(Collected data)
BEGIN

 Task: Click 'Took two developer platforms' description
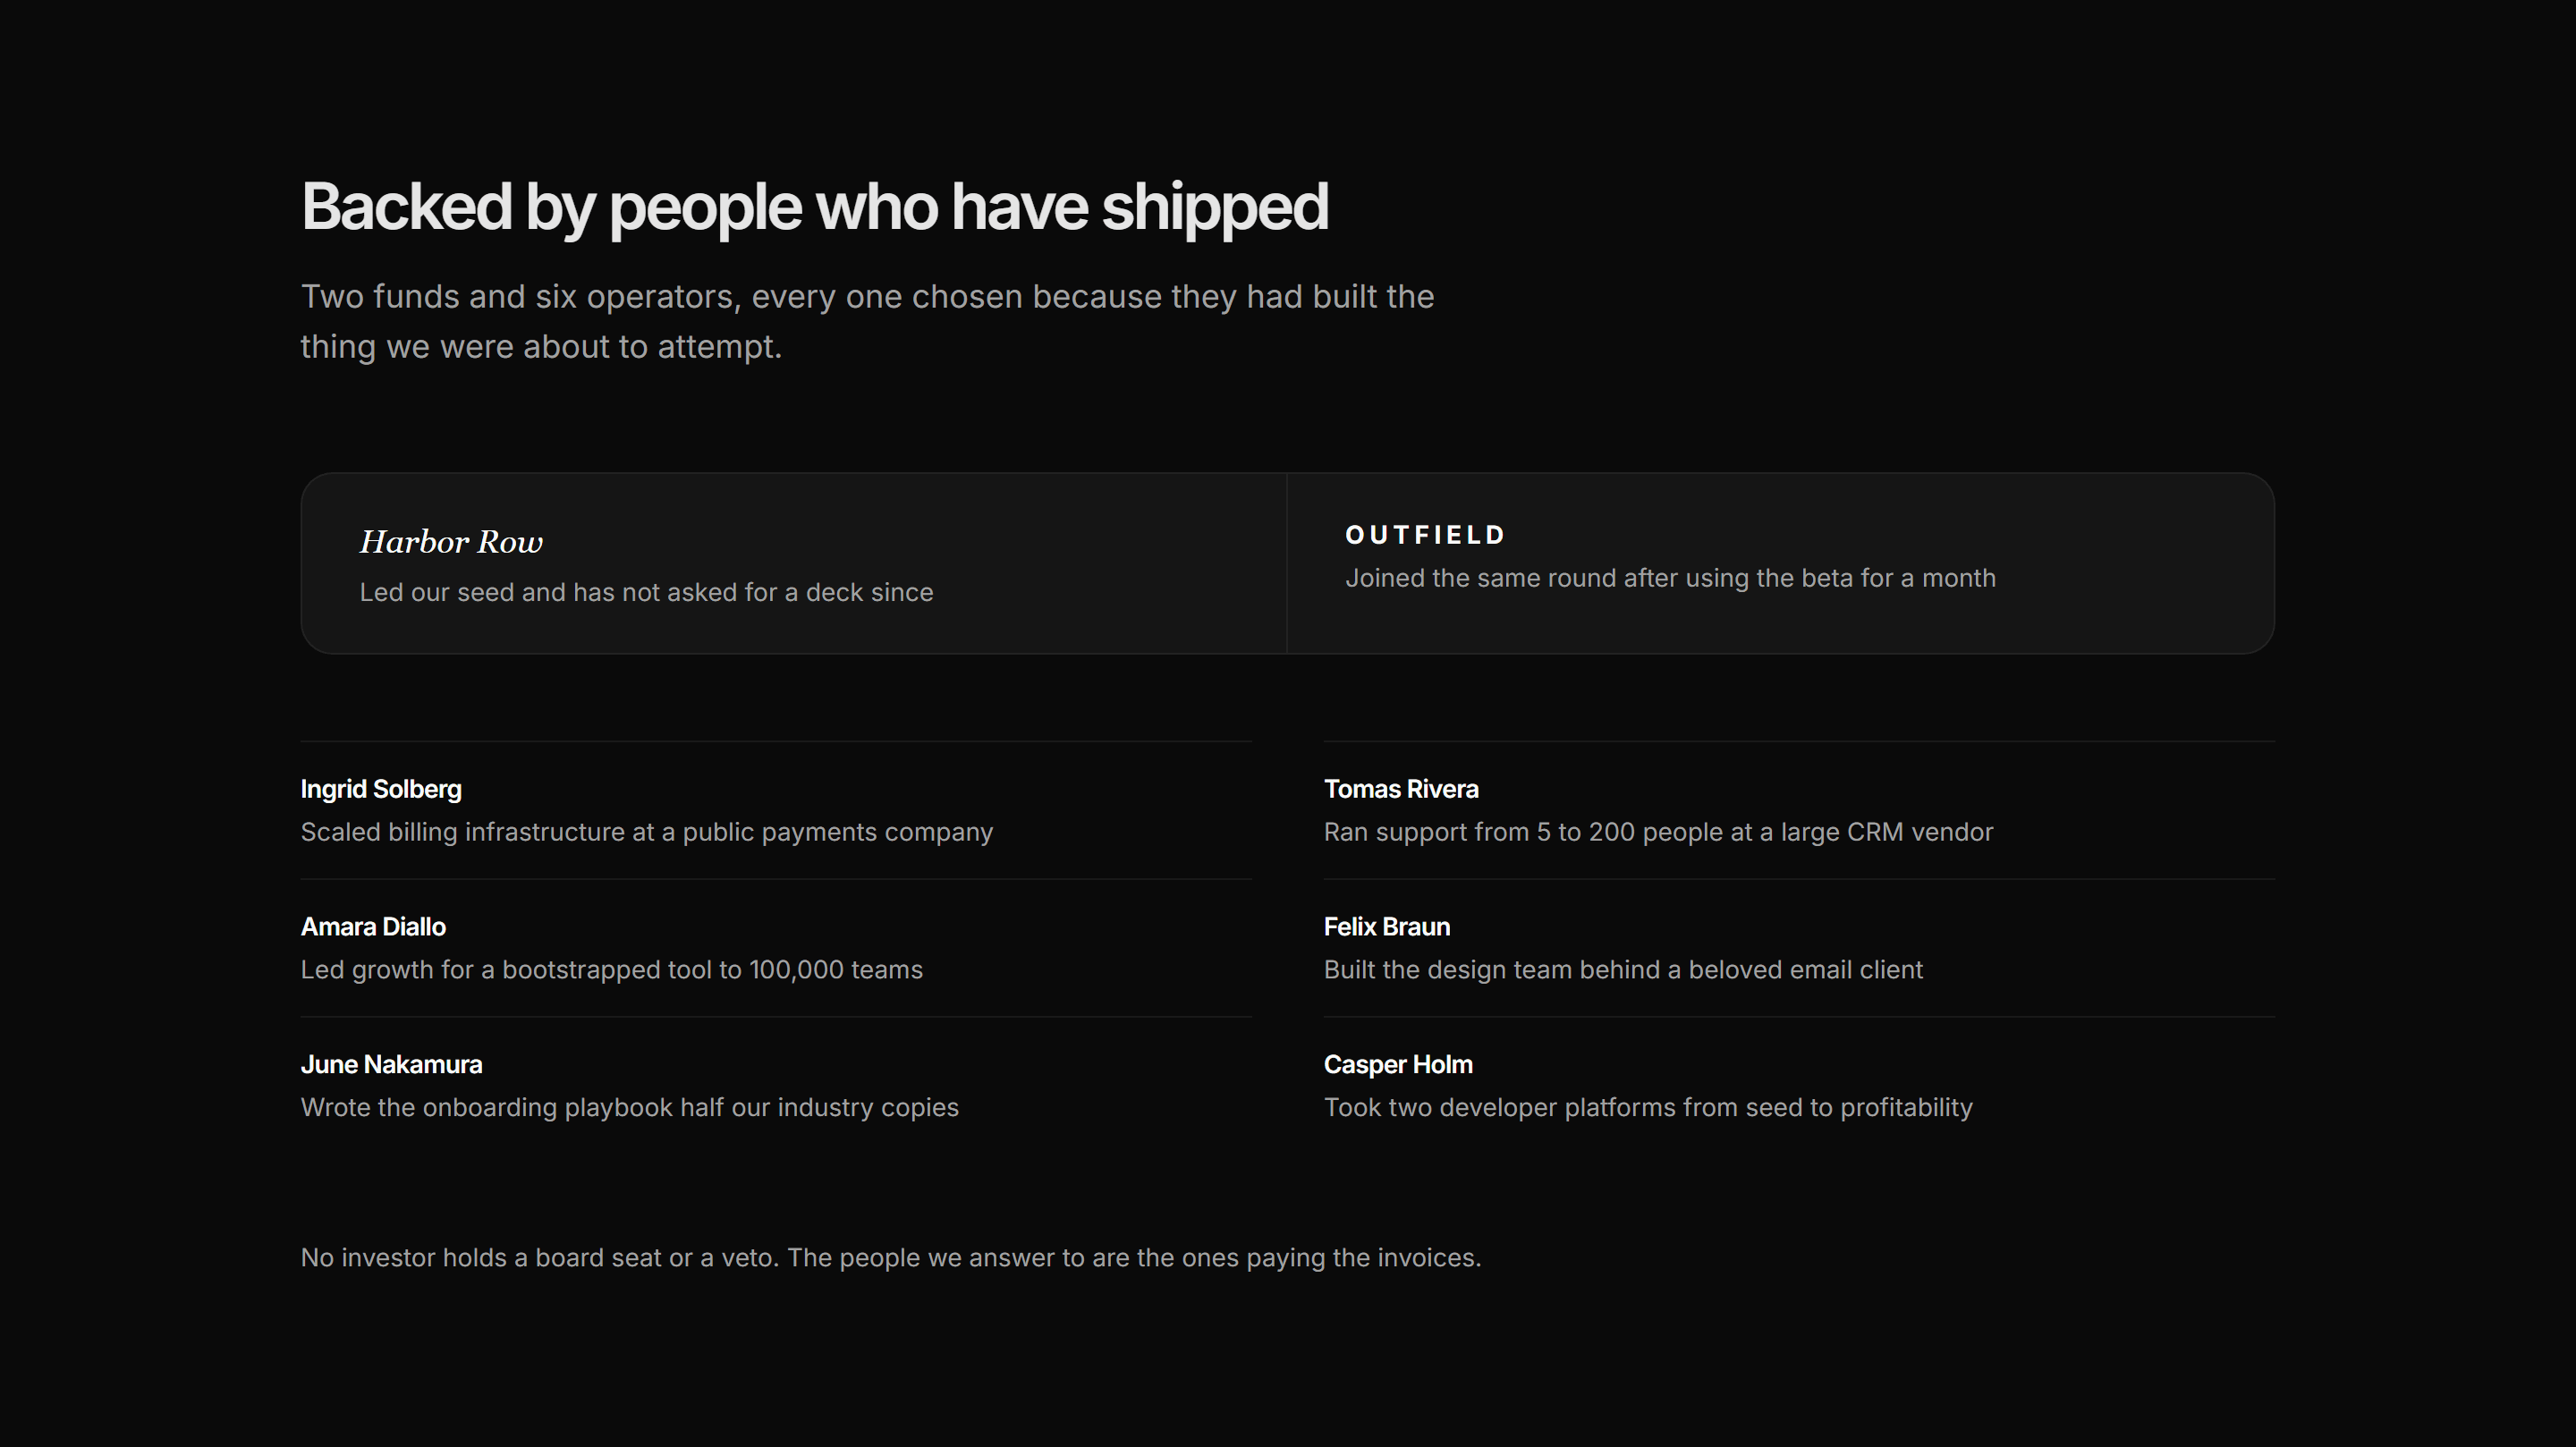click(x=1648, y=1108)
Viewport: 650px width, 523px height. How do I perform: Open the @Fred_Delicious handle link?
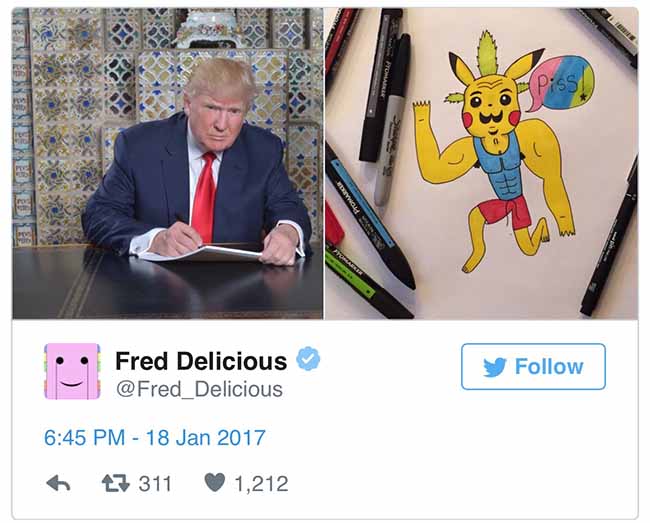199,389
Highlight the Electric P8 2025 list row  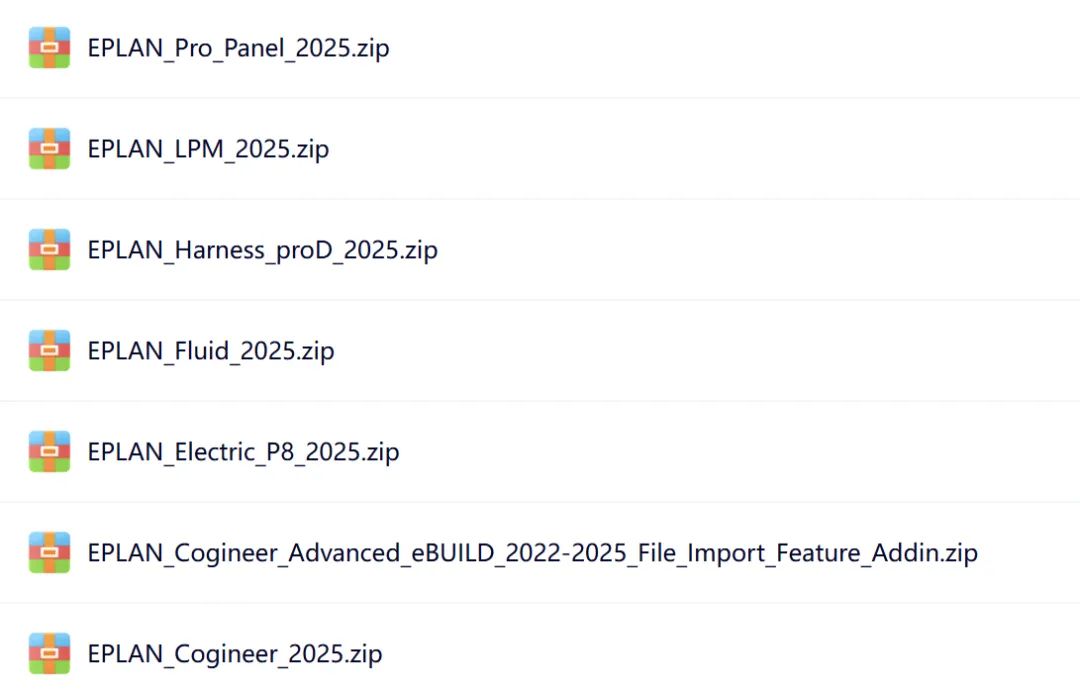point(700,452)
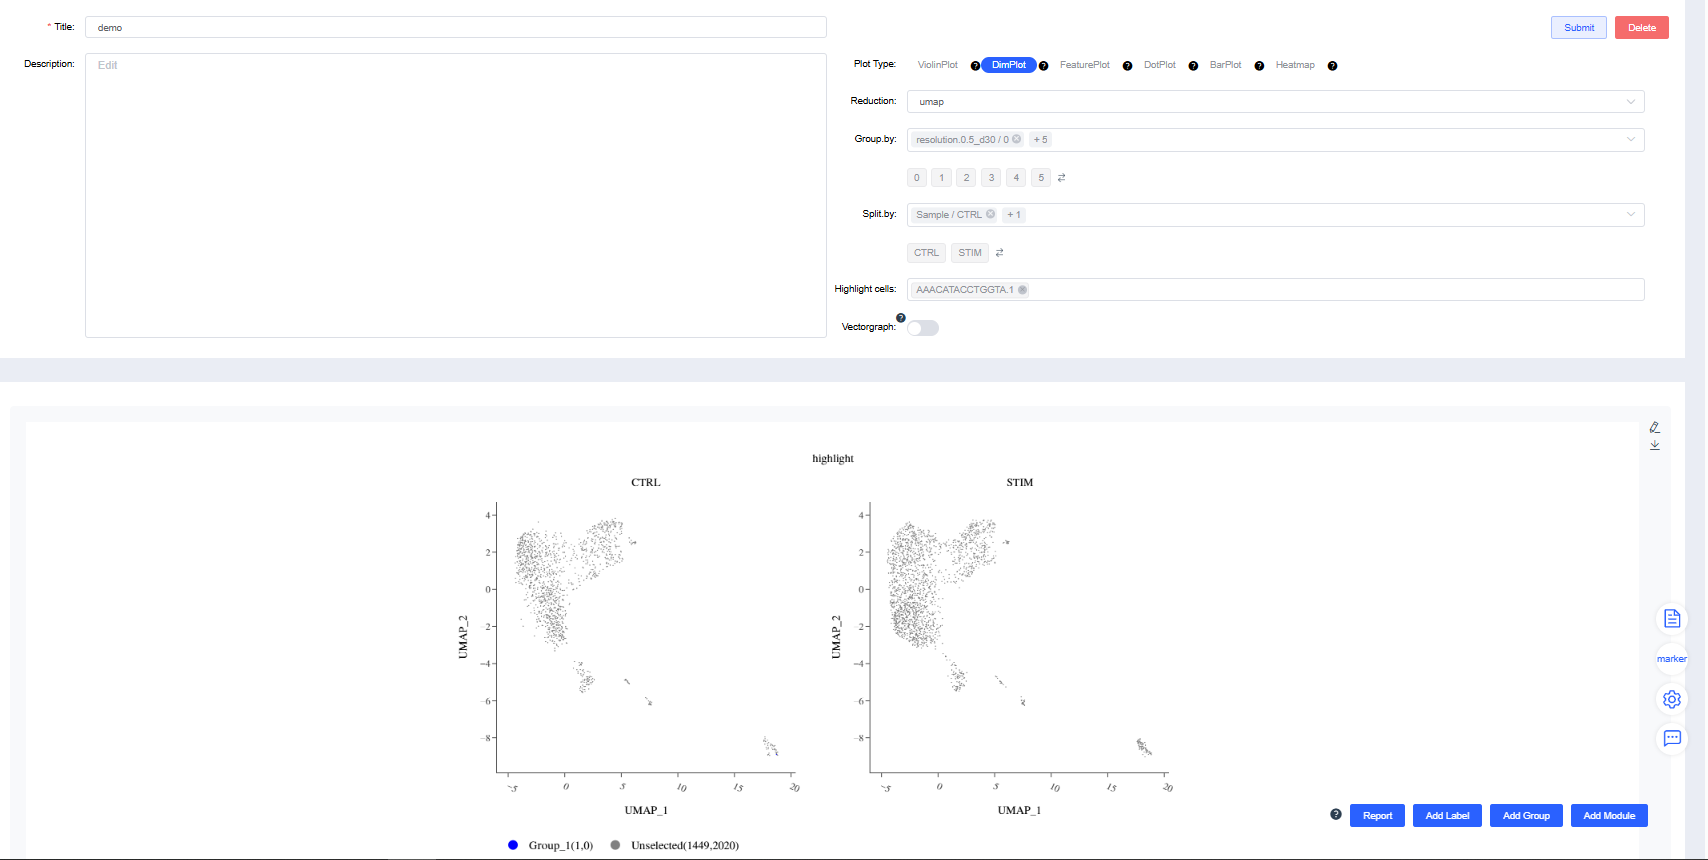Remove the AAACATACCTGGTA.1 highlight cell tag
Image resolution: width=1708 pixels, height=860 pixels.
pyautogui.click(x=1022, y=290)
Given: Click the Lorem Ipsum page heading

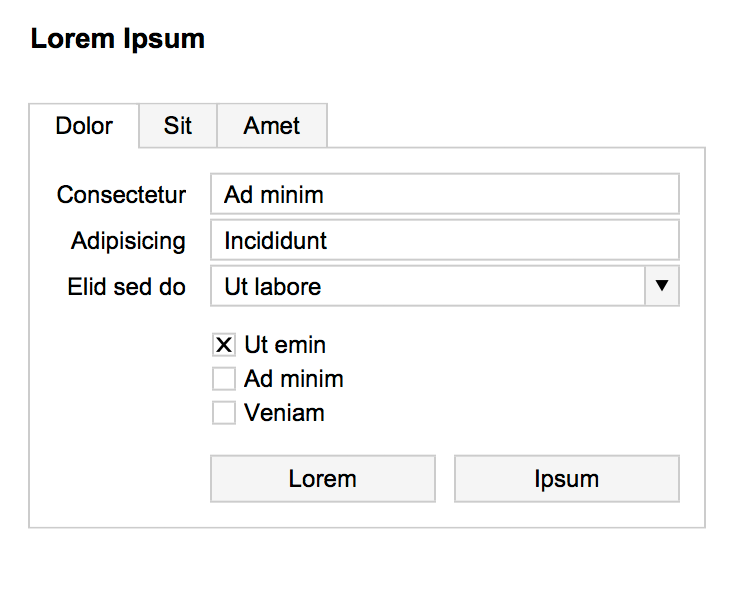Looking at the screenshot, I should click(118, 39).
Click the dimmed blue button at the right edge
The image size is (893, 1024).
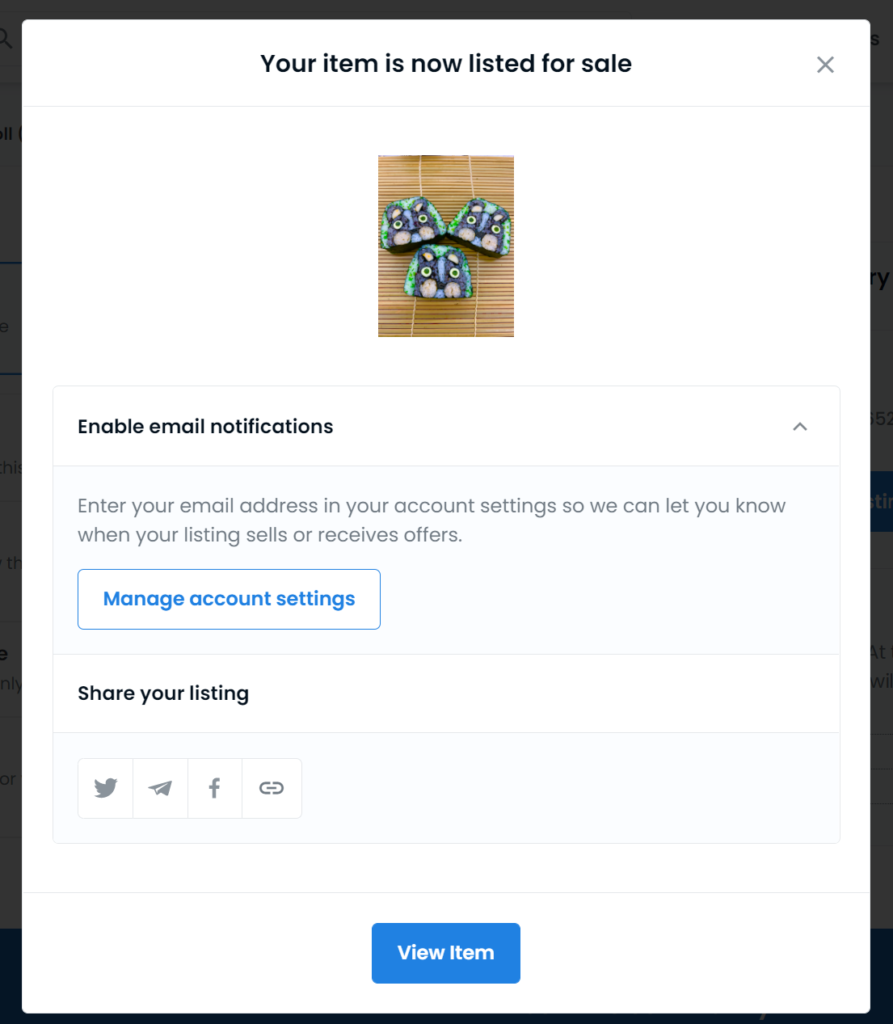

END

> **TASK REQUIREMENTS**
Only an exact copy of the lines from the one with "Click the dimmed" through the last line of the data above is wanted, and no pictures.

> **ANSWER BOX**
Click the dimmed blue button at the right edge
The image size is (893, 1024).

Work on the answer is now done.